Wirkung und Bedeutung
Blutrote Rosen werden dem Brunnen in der Mitte des Hofes anvertraut; die Säcke mit Pflanzen ausgelegt. Ein Berberteppich dient Littmann diesmal als Inspiration. Er sieht die Landschaft Marokkos darin, die eher zurückhaltenden Erdfarben. In tagelanger Arbeit entsteht ein Pflanzenteppich, der vor allem bei den Einheimischen weit mehr als die Farbbecken genau das bewirkt, was Littmann bezweckt: Irritation, Staunen, ein Reflektieren darüber, wie sie ihre Landschaften wahrnehmen. Bei den Farbbecken hat Littmann Schwarz als rhythmisierendes Element eingesetzt, beim Pflanzenteppich die roten Rosen. Der Teppich ist die Symbiose von Duft und Farbe, erlebbar, wenn auch anders eben, wie eine Fahrt durch eine der Landschaften Marokkos.

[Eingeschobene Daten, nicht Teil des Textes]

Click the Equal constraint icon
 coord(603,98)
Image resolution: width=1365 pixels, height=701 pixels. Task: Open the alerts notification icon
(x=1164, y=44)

Letzter Akt. Duftessenzen werden in die mit Wasser gefüllten Glasschalen geträufelt. Einige pur, andere gemischt. Mit einem weissen Fächer fächelt man sie auf, seiner Nase zu. Raten, was es ist. Der Duft von Orangenblüten? Von Rosen? Jasmin? Lavendel? Da ist er wieder, der Duft von Orangenblüten, von Jasmin, von Rosen, Lavendel, Zitronelle. Düfte und Farben werden bis zur Finissage von den grossen hölzernen Flügeltüren, den weissen Mauern geborgen. Was bleibt, ist die Frage: Was ist eine Farbe? Was ist der Duft? Wirkung und Bedeutung sind unterschiedlich, viel – dimensional, vielleicht nie ganz zu verstehen.
Esther Maria Jenny, Basler Magazin, 2000 (Text) und Hassam Nadim (Fotos)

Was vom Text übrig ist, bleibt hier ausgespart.